Natural disasters, large scale animal seizures, community education activities or large-scale compliance operations with NSW Police - the bus can do it all.
Mr Coleman said the rollout of the RSPCA NSW Animal Welfare Response Unit will give the them abilities to provide more communities and their animals with immediate care when it's needed the most.
"Helping animals in need is the reason RSPCA NSW was founded over 147 years ago and this vehicle puts us in a stronger position to be on the ground and help manage future disasters," Mr Coleman said.
The vehicle will also play a role in RSPCA NSW's community outreach and education programs, visiting schools and community groups, attending public events and offering a high presence in the places we visit.
"Alongside this unit, RSPCA has also acquired two animal transport trailers, to carry injured animals, and two community outreach vehicles, which will provide immediate animal welfare assistance and education across the state," Mr Marshall added.
It's roll out is part of an increased push to fight rogue and illegal puppy breeders, like the recent bust in Inverell.
"We've seen one big operation carried by the RSPCA and NSW Police just a matter of weeks ago in our region and sadly, there are still more illegal operators out there," Mr Marshall said.
The Animal Welfare Response Unit was procured from the RSPCA NSW Bushfire Appeal, is part the government's $2.6 million investment in emergency response infrastructure.

Extracted items
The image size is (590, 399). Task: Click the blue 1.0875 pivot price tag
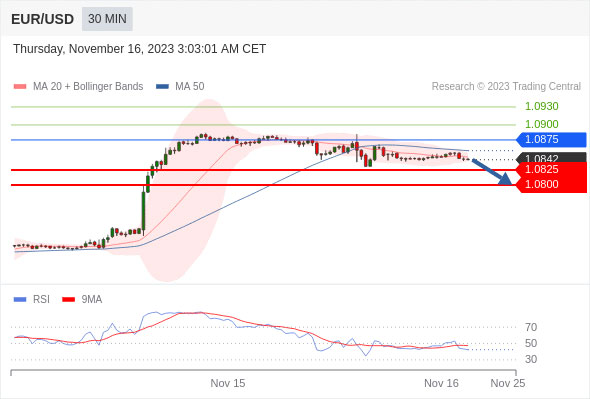551,140
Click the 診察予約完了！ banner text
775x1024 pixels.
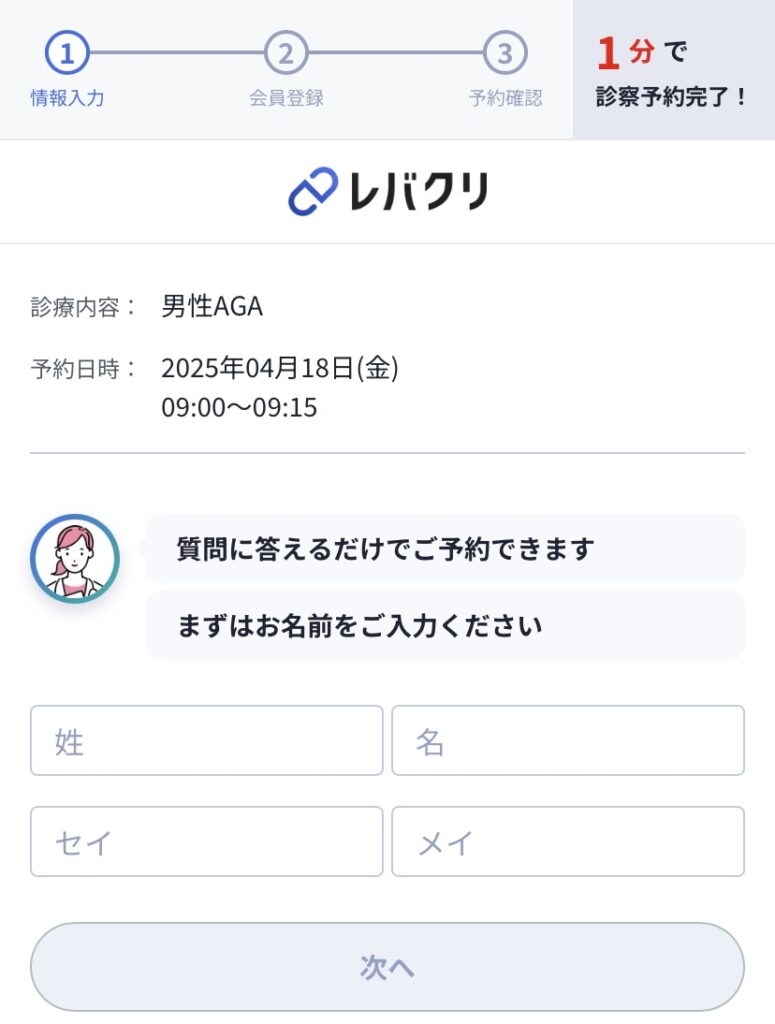(x=671, y=97)
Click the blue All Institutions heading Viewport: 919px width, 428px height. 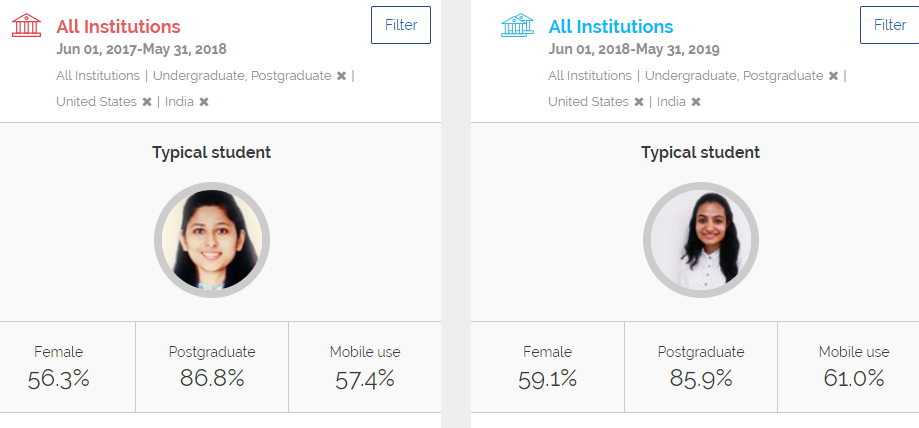pos(611,27)
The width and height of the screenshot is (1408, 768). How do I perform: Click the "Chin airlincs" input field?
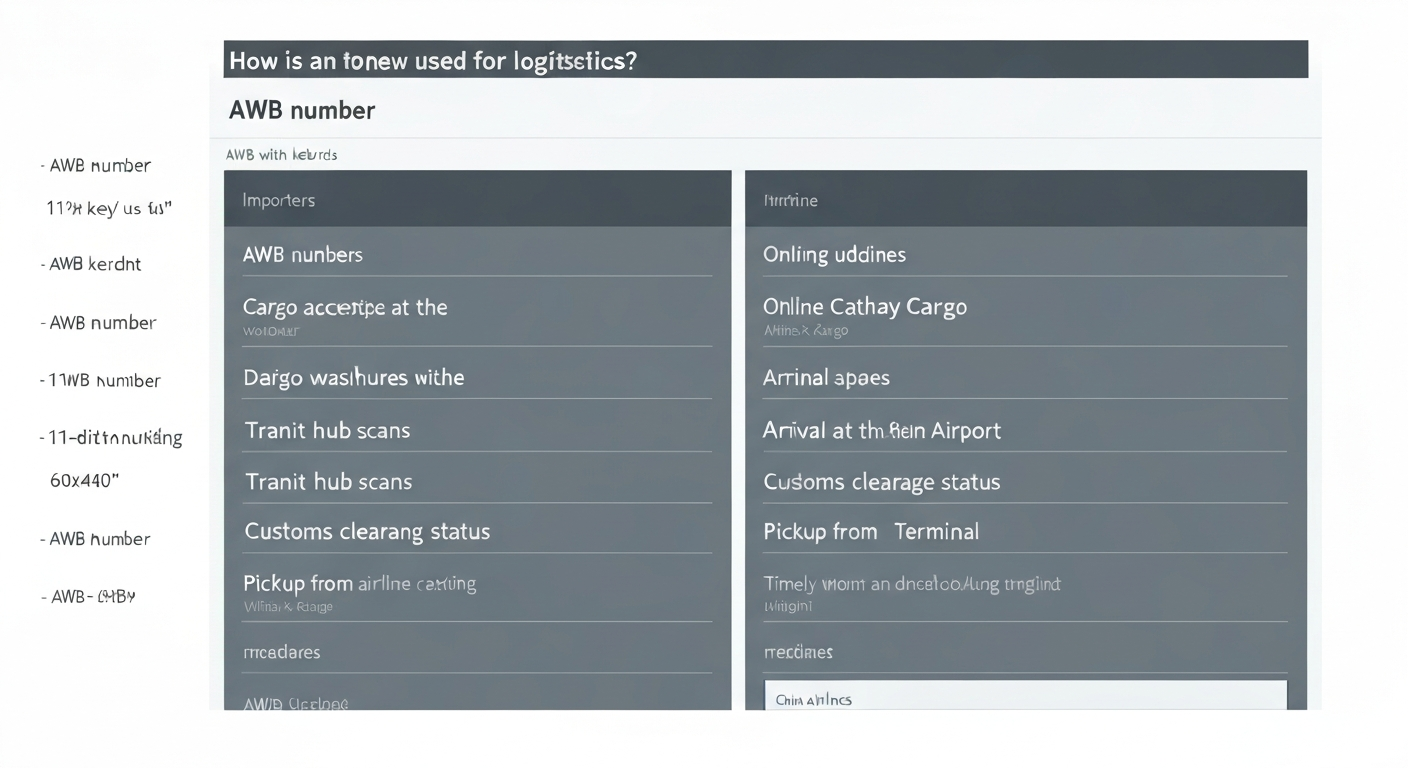[1025, 697]
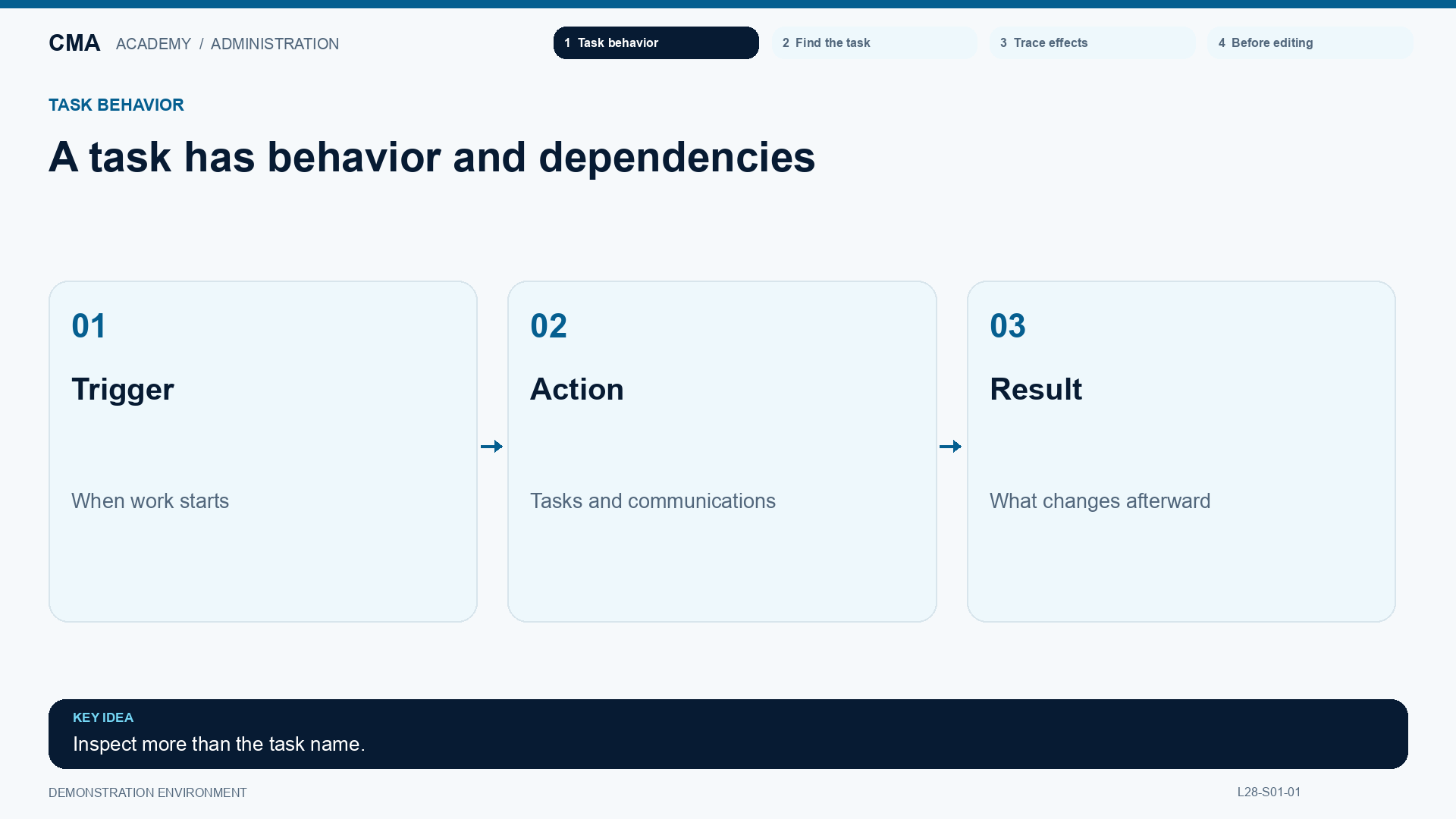Click the Task Behavior section label
The height and width of the screenshot is (819, 1456).
pyautogui.click(x=116, y=105)
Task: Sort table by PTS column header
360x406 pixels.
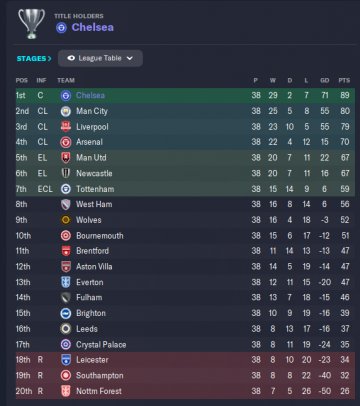Action: (344, 80)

§ **Exercise set**:
**a)** In the text on the RSPCA NSW Animal Welfare Response Unit, how many animal transport trailers did RSPCA acquire alongside the unit?
**b)** Extract the passage of the RSPCA NSW text between "Mr Coleman said the" and "needed the most.", inclusive.

§ **Solved problems**:
**a)** Two.

**b)**
Mr Coleman said the rollout of the RSPCA NSW Animal Welfare Response Unit will give the them abilities to provide more communities and their animals with immediate care when it's needed the most.